Non tutte le assenze sono computate ai fini del periodo di comporto. La giurisprudenza e la contrattazione collettiva hanno stabilito che i giorni di ricovero ospedaliero e quelli trascorsi in day hospital non devono essere conteggiati. Precisiamo che il ricovero ospedaliero si configura solo se superiore a 24 ore e comporta almeno un pernottamento, mentre il day hospital consiste in cure erogate in giornata senza pernottamento, anche per accertamenti o interventi chirurgici programmati. Queste assenze, se certificate, non influiscono sul superamento del comporto e dunque non espongono il dipendente a rischio di licenziamento correlato a malattia prolungata.
Anche le assenze dovute a terapie salvavita sono escluse dal conteggio del comporto. Se un dipendente è affetto da gravi patologie e necessita di cure come radioterapia o chemioterapia, le assenze certificate per tali motivi non producono effetti sul periodo di comporto e sono esclusi anche i giorni legati agli effetti collaterali delle terapie, se adeguatamente documentati.
Il Tribunale di Napoli, con la sentenza n. 2701 depositata il 3 giugno 2025, ha confermato recentemente che i giorni trascorsi in ricovero ospedaliero o in day hospital non devono essere calcolati nel periodo massimo di conservazione del posto di lavoro per malattia.
I giudici hanno accolto il ricorso di un lavoratore licenziato per presunto superamento del periodo di comporto, riconoscendogli la reintegra nel posto di lavoro, oltre ad un dovuto risarcimento.
La sentenza della Corte di Cassazione n.15845 del 6 giugno 2024 ha ribadito la protezione per chi si trova in stato di bisogno sanitario urgente. I giudici hanno confermato che sia le giornate di ricovero ospedaliero, sia gli accessi a strutture sanitarie in regime di day hospital e pronto soccorso, sono escluse dal computo.
Questa interpretazione assume rilievo alla luce dei contratti collettivi e delle esigenze di tutela della salute sul posto di lavoro. La Cassazione specifica che la finalità è quella di non penalizzare lavoratori che affrontano cure urgenti o indifferibili, fornendo uno strumento di garanzia in caso di necessità medica.
Il superamento del tempo massimo di comporto autorizza il datore all’interruzione del rapporto, secondo quanto stabilito dai CCNL. Il licenziamento avviene per giustificato motivo oggettivo e deve essere sempre motivato, indicando i giorni di assenza utilizzati.

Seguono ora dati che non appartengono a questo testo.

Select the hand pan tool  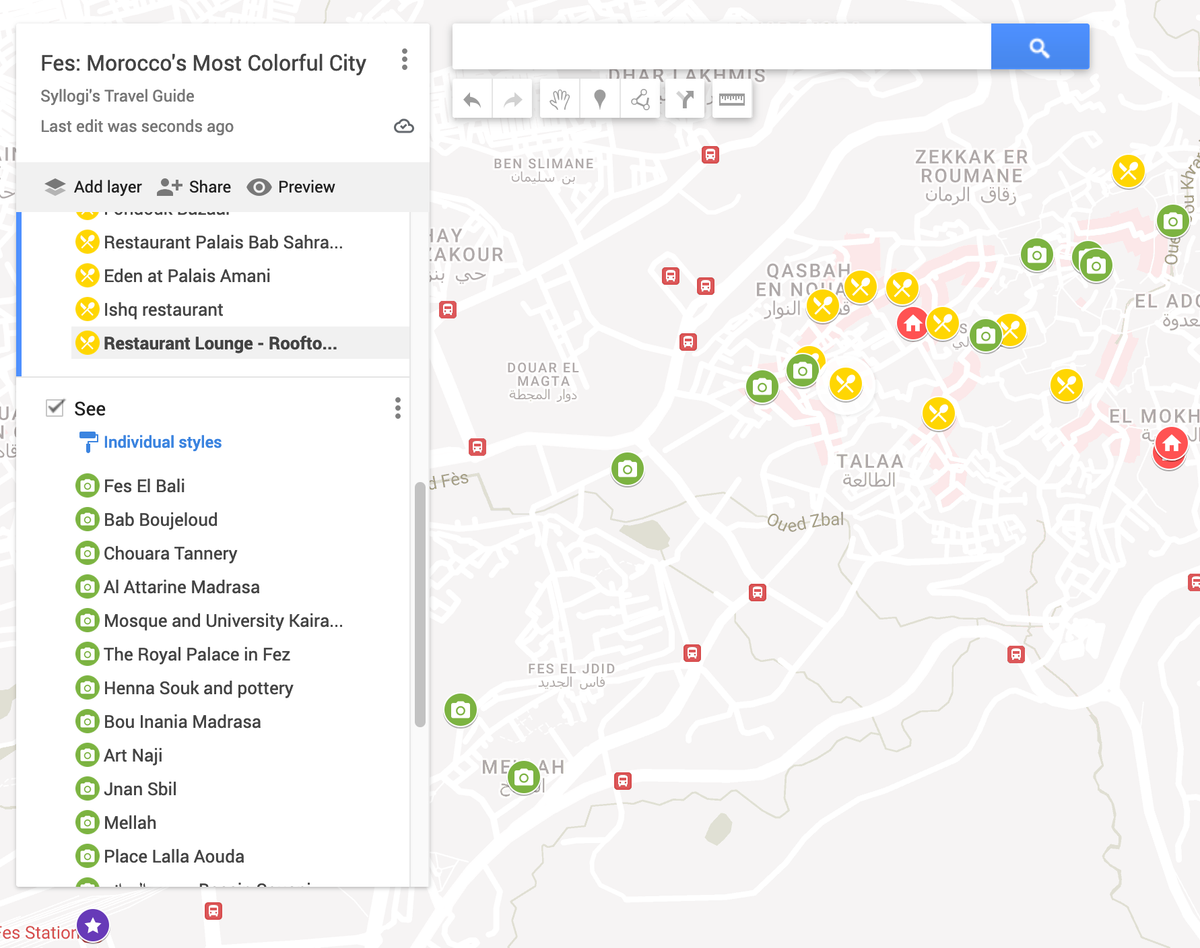(x=559, y=98)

Tuttavia, non sono calcolabili ai fini del conteggio tutte le assenze escluse dagli stessi contratti collettivi o dalla legge, come i giorni relativi a ricoveri e terapie indicate dalla giurisprudenza. Restano ferme le tutele di legge: il provvedimento di recesso richiede valutazioni attente per non incorrere in controversie o reintegri giudiziali.
Nel caso di un evento di malattia, sia lavoratore che datore di lavoro godono di garanzie e hanno doveri precisi. Il dipendente è tenuto a fornire immediata comunicazione e certificazione delle assenze per cause sanitarie. Il datore di lavoro, da parte propria, non può licenziare chi si assenta entro la soglia prevista né calcolare nel totale giorni non computabili. Il mancato rispetto di queste norme può comportare, per il datore, la nullità del licenziamento e l’obbligo di reintegra, come emerso nella prassi giurisprudenziale.
Inoltre, spetta al datore di lavoro assicurarsi sempre che il conteggio delle assenze sia conforme al contratto applicato e che siano riconosciute le esenzioni previste a livello normativo e contrattuale.